__YOUR INSTRUCTIONS__
Write out each line of the material again, word for word.

__EXERCISE DATA__
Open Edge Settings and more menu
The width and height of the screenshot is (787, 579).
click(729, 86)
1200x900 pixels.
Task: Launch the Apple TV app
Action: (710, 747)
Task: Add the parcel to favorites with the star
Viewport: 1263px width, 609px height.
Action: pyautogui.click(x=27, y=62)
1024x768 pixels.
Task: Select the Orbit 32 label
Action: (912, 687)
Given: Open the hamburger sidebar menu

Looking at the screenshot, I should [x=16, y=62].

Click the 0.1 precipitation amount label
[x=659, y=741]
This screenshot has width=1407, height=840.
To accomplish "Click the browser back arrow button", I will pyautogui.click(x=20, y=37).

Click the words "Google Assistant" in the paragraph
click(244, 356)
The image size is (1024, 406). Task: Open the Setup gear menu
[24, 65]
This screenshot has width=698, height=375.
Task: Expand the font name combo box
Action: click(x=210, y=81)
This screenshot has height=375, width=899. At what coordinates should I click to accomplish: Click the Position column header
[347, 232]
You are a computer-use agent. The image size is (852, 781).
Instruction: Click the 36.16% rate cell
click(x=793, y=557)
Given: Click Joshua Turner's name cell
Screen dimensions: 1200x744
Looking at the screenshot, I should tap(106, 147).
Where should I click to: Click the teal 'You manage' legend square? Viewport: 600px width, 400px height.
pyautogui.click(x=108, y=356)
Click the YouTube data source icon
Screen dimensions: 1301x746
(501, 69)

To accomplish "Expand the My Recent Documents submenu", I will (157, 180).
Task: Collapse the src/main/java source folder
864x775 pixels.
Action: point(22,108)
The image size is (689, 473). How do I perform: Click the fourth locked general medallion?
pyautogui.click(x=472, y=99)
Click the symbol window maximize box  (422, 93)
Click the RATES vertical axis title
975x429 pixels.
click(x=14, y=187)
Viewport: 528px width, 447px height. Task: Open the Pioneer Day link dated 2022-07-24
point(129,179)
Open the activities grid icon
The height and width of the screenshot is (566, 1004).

__RESPONSE TO THIS EXERCISE__
Open Edge Settings and more menu
The width and height of the screenshot is (787, 579).
click(729, 86)
1200x900 pixels.
Task: Launch the Apple TV app
Action: (710, 747)
Task: Add the parcel to favorites with the star
Viewport: 1263px width, 609px height.
Action: pyautogui.click(x=27, y=62)
1024x768 pixels.
Task: Select the Orbit 32 label
Action: (912, 687)
Given: Open the hamburger sidebar menu

Looking at the screenshot, I should [x=16, y=62].

Click the 0.1 precipitation amount label
[x=659, y=741]
This screenshot has width=1407, height=840.
To accomplish "Click the browser back arrow button", I will pyautogui.click(x=20, y=37).

Click the words "Google Assistant" in the paragraph
click(244, 356)
The image size is (1024, 406). Task: Open the Setup gear menu
[24, 65]
This screenshot has width=698, height=375.
Task: Expand the font name combo box
Action: click(x=210, y=81)
This screenshot has height=375, width=899. At what coordinates should I click to accomplish: Click the Position column header
[347, 232]
You are a computer-use agent. The image size is (852, 781).
Instruction: Click the 36.16% rate cell
click(x=793, y=557)
Given: Click Joshua Turner's name cell
Screen dimensions: 1200x744
Looking at the screenshot, I should tap(106, 147).
Where should I click to: Click the teal 'You manage' legend square? Viewport: 600px width, 400px height.
pyautogui.click(x=108, y=356)
Click the YouTube data source icon
Screen dimensions: 1301x746
(501, 69)

To accomplish "Expand the My Recent Documents submenu", I will (157, 180).
Task: Collapse the src/main/java source folder
864x775 pixels.
Action: point(22,108)
The image size is (689, 473). How do I perform: Click the fourth locked general medallion?
pyautogui.click(x=472, y=99)
Click the symbol window maximize box  (422, 93)
Click the RATES vertical axis title
975x429 pixels.
click(x=14, y=187)
Viewport: 528px width, 447px height. Task: Open the Pioneer Day link dated 2022-07-24
point(129,179)
Open the activities grid icon
The height and width of the screenshot is (566, 1004).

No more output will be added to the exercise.